[Saved data entries]
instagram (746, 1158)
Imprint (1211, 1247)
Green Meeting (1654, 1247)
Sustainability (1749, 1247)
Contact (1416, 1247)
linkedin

ACTIVITY
Only the lines from the one with "Imprint (1211, 1247)" through the last line of the records belong in the answer, each copied exactly.

TASK ANSWER
Imprint (1211, 1247)
Green Meeting (1654, 1247)
Sustainability (1749, 1247)
Contact (1416, 1247)
linkedin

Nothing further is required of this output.